(Information supplied)

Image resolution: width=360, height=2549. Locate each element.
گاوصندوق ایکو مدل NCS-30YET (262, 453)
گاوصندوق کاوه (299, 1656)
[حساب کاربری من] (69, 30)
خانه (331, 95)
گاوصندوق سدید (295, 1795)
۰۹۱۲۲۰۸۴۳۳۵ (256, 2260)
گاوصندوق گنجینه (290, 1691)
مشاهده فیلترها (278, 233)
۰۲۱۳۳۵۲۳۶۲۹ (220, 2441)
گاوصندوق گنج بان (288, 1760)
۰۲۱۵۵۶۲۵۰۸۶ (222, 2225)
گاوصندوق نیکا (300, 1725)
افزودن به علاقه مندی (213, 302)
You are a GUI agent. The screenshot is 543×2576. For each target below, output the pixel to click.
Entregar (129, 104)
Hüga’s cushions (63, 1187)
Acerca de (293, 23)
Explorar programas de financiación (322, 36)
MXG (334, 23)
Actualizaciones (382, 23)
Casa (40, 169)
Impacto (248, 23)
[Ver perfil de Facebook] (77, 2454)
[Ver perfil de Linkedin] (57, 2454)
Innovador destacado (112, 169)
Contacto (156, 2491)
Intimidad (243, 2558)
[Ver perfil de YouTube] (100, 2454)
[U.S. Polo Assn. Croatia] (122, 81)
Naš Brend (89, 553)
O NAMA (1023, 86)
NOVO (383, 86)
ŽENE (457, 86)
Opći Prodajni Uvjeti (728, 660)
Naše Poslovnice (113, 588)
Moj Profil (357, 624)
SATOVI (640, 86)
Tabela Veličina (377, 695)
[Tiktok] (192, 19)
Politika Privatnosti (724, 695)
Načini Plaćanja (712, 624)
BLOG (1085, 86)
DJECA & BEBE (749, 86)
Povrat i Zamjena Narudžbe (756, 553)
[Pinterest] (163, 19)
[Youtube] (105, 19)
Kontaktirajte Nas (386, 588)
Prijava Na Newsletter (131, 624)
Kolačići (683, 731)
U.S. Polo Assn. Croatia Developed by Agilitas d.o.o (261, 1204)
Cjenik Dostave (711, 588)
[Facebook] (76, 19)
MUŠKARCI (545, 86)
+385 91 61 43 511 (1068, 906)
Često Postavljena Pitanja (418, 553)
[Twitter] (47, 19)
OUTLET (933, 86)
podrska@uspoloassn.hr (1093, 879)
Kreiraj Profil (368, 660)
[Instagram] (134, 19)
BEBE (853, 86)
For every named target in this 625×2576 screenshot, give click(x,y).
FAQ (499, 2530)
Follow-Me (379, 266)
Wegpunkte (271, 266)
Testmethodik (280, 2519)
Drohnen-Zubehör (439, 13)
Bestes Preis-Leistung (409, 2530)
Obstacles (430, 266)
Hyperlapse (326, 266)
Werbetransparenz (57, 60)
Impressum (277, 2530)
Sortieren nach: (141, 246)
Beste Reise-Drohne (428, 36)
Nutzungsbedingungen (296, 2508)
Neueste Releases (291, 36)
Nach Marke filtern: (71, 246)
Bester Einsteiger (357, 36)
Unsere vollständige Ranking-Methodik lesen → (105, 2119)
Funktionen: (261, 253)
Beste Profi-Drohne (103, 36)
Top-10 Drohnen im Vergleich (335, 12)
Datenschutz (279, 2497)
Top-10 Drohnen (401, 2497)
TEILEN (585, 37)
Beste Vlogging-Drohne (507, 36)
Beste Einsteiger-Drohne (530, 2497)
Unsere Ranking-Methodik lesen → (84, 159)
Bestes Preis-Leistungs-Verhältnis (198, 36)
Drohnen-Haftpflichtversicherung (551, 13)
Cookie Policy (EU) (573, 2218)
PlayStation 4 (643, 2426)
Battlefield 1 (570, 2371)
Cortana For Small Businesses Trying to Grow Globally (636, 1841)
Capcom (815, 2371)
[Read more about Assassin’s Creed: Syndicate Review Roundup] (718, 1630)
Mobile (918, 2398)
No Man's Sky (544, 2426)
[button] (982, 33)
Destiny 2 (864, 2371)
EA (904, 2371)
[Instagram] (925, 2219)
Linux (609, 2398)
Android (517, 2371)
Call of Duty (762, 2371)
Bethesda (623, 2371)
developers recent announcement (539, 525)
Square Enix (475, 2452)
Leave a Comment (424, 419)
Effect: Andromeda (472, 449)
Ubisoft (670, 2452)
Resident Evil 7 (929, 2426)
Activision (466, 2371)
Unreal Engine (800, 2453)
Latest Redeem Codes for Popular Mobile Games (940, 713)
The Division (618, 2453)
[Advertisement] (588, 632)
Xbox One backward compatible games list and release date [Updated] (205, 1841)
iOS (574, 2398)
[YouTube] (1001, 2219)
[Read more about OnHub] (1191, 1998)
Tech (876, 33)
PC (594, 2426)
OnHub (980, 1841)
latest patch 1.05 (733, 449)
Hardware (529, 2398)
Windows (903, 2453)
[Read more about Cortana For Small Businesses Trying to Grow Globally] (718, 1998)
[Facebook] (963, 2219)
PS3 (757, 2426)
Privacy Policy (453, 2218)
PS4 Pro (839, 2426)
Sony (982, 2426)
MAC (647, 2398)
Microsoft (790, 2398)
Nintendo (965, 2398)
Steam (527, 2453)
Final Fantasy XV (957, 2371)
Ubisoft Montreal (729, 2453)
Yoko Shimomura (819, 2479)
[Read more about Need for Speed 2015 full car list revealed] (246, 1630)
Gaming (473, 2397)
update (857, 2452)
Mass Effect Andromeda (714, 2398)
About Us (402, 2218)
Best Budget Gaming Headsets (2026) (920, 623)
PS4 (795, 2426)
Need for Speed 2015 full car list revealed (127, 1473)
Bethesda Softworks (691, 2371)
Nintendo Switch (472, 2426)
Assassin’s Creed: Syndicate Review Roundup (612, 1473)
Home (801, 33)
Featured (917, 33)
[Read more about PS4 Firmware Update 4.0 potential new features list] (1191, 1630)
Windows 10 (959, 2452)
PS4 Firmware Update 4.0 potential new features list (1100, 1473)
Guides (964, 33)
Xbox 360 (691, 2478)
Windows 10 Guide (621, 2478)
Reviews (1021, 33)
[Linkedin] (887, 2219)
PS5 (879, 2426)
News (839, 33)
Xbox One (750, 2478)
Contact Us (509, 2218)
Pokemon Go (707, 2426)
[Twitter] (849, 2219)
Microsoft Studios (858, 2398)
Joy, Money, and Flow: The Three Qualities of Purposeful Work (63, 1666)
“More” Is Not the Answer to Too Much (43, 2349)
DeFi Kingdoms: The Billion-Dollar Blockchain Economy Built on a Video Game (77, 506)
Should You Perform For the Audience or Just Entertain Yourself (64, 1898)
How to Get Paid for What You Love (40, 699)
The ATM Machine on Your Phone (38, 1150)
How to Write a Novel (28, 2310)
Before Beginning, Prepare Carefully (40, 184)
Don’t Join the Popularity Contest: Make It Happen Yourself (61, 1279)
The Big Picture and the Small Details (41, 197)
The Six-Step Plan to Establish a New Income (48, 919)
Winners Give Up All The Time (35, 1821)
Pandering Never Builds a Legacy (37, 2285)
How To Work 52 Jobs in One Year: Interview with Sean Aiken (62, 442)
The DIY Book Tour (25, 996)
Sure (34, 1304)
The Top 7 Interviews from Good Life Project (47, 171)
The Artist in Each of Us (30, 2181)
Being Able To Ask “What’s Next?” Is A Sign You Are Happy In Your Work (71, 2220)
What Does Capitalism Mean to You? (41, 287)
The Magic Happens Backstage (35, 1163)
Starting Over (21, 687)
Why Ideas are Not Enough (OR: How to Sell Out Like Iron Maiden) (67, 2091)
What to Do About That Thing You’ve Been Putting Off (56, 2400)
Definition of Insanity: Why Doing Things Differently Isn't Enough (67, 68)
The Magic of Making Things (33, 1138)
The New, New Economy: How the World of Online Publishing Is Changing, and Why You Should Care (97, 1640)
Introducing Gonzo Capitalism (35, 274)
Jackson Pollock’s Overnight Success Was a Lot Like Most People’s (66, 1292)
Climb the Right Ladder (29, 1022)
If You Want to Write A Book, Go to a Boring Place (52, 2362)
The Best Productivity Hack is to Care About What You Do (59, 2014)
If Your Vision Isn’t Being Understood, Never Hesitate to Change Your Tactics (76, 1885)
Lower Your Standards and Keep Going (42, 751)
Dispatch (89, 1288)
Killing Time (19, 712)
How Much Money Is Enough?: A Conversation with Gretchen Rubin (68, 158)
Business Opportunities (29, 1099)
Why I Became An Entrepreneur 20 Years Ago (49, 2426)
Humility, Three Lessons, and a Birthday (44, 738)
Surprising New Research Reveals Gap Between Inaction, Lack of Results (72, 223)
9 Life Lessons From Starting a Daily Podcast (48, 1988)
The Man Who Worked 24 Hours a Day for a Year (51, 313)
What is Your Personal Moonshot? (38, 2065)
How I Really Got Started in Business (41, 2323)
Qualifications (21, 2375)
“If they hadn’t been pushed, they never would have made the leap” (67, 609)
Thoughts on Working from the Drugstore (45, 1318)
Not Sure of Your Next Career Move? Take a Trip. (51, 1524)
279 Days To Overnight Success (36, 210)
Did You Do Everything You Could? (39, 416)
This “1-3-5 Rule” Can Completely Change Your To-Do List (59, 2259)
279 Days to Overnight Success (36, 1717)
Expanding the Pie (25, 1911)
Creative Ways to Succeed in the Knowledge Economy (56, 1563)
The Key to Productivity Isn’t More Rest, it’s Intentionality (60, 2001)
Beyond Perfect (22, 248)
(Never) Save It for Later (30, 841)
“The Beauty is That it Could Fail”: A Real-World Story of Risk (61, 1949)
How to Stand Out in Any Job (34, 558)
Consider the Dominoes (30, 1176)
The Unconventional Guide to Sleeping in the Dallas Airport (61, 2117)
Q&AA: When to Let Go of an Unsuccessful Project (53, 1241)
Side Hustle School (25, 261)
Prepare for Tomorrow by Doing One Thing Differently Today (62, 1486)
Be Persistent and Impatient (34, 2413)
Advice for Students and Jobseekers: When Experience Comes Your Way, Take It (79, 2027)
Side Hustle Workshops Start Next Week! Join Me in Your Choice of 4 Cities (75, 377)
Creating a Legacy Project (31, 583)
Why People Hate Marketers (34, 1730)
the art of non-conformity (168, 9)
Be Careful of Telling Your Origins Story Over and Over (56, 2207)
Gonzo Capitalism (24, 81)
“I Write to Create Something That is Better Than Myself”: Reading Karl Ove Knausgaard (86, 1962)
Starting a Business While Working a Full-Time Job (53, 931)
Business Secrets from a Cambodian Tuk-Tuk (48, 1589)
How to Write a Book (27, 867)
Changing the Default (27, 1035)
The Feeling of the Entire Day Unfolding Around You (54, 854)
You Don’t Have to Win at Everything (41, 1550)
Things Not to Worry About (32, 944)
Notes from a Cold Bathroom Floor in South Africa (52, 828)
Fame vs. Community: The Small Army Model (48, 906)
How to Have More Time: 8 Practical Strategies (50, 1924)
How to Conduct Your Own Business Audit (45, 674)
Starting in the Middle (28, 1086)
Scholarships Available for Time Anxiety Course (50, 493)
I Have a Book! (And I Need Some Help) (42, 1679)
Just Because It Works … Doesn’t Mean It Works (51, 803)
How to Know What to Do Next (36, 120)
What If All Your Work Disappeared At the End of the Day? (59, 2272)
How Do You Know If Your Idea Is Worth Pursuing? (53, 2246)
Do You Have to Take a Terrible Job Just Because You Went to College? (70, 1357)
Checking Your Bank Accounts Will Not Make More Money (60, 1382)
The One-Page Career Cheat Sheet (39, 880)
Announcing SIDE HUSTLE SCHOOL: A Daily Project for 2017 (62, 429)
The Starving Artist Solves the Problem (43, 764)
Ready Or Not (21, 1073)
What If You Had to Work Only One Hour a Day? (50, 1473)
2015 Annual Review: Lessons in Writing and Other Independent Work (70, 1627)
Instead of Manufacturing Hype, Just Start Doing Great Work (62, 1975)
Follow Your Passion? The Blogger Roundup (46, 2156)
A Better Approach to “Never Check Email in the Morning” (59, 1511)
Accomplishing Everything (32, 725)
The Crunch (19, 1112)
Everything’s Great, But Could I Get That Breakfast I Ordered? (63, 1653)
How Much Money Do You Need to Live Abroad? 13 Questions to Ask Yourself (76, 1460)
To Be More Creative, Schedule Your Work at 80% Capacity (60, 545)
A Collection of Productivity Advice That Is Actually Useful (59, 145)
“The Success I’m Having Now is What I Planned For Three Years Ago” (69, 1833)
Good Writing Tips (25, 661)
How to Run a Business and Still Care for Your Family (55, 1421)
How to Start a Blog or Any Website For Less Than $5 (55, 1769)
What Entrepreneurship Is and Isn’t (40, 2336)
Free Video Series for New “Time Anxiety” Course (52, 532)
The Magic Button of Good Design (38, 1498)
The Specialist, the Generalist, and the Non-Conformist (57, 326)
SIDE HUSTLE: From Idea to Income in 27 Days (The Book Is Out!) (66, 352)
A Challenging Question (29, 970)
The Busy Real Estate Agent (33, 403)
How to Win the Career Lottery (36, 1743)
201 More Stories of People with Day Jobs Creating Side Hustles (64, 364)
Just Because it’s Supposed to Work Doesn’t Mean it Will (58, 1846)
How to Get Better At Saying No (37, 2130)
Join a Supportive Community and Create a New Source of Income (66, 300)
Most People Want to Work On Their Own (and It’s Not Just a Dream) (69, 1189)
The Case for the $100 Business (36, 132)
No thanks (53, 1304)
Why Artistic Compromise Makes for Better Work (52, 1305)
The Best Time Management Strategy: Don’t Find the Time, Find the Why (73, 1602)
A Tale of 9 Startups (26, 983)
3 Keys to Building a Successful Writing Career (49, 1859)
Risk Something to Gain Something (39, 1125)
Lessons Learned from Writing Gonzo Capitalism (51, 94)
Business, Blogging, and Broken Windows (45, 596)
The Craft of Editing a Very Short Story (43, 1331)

(End Information supplied)

Your instructions: After locating the line holding "What Does Capitalism Mean to You? (41, 287)" above, output exactly that line and every line after it through the line holding "The Magic of Making Things (33, 1138)". Include nothing else.

Solution for this problem:
What Does Capitalism Mean to You? (41, 287)
The Magic Happens Backstage (35, 1163)
Starting Over (21, 687)
Why Ideas are Not Enough (OR: How to Sell Out Like Iron Maiden) (67, 2091)
What to Do About That Thing You’ve Been Putting Off (56, 2400)
Definition of Insanity: Why Doing Things Differently Isn't Enough (67, 68)
The Magic of Making Things (33, 1138)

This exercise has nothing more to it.